Ein Höhepunkt für viele Kinder ist das Basteln von Loom-Ketten, so nennen die Kinder ihre geflochtenen Ketten, die aus bunten Gummis bestehen. Einige Kinder, die schon seit drei Jahren die Sommertage besuchen, erinnern sich: „Im letzten Jahr haben wir die Loom-Kette einmal um die ganze Kirche gemacht“ – und dieses Jahr wollen sie ihren Rekord toppen. Bedauernswert findet ein Mädchen den Müll, der oft auf dem Kirchengelände zu finden ist. Sie wünscht sich, dass die Menschen für ihren Abfall den Mülleimer verwenden.

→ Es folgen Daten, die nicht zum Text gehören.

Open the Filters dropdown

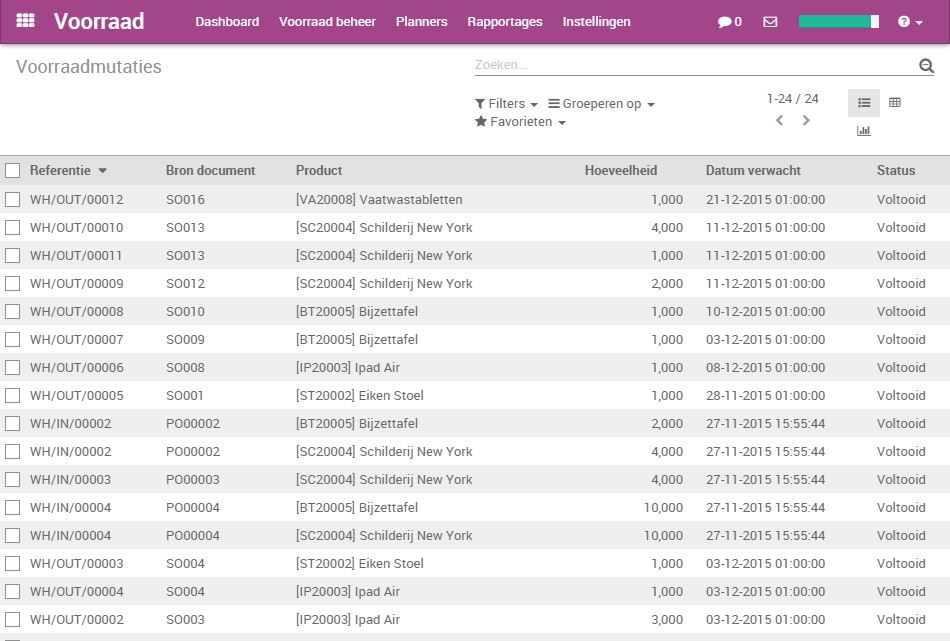505,103
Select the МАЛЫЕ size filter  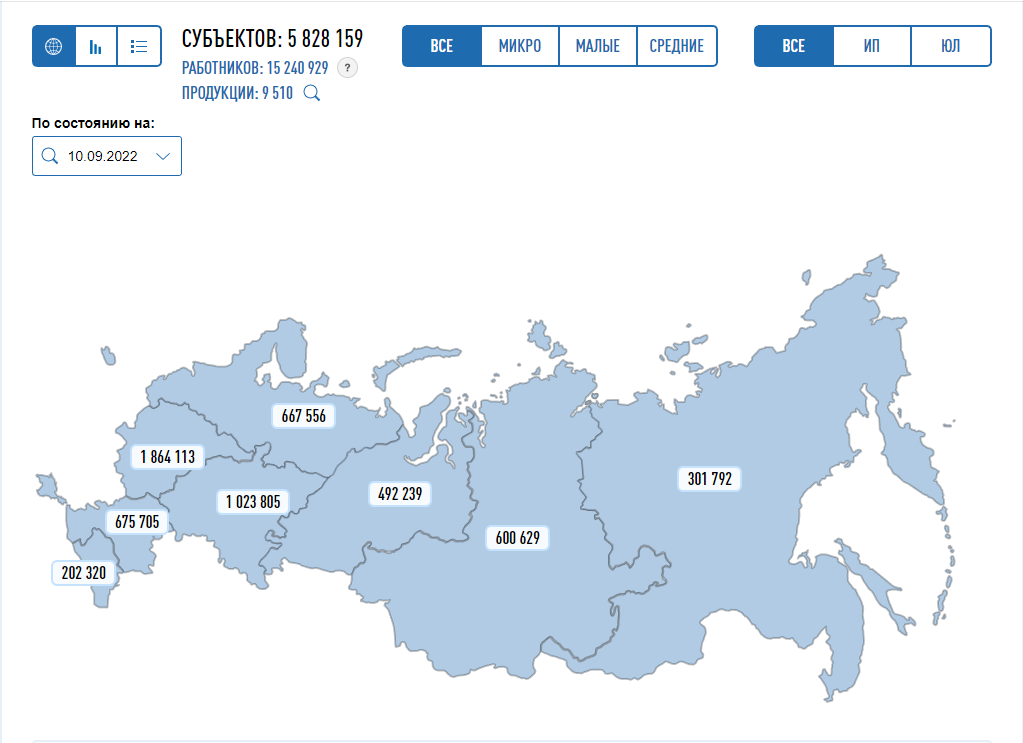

Einige der jungen Teilnehmer denken schon an die Zukunft der Veranstaltung: „Später will ich hier selbst Teamer sein“. Teamer nennen sich die ehrenamtlichen Betreuer, die sich um die Kinder kümmern und das Programm organisieren. Sie seien essenziell für einen reibungslosen Ablauf, betont Pastor Fröhlich: „Wir können das nur machen, weil wir so viele Helferinnen und Helfer haben, die selbst in den Ferien um 7 Uhr aufstehen“, und obwohl die Organisation dieses Jahr zeitlich knapp war, haben sich ausreichend Ehrenamtliche gefunden, die den Kindern eine gute Zeit ermöglichen.

Vielfalt als Zauber

Teamerin Lena Meyer erinnert sich: „Viele von uns Teamern waren früher auch da. Wir wissen, dass man hier wertvolle Freundschaften schließen kann und Spaß hat. Diese Erfahrung wollen wir weitergeben.“

Für Helferin Emily Peters liegt der Zauber der kirchlichen Veranstaltung in der Vielfalt: „Es kann jeder teilnehmen. Egal, welche Nationalität oder Religion.“ Zwar sind die teilnehmenden Kinder überwiegend evangelisch, doch auch Kinder anderer Religionen sind herzlich eingeladen und viele der Kinder kommen aus anderen Kirchengemeinden und gehören nicht zu St. Andreas. So entsteht jedes Jahr eine bunte Mischung neuen und alten Gesichtern, was der Harmonie allerdings nicht schadet: Alle Kinder verständen sich untereinander – einen großen Streit gab es noch nie, berichtet Teamerin Jana Knigge.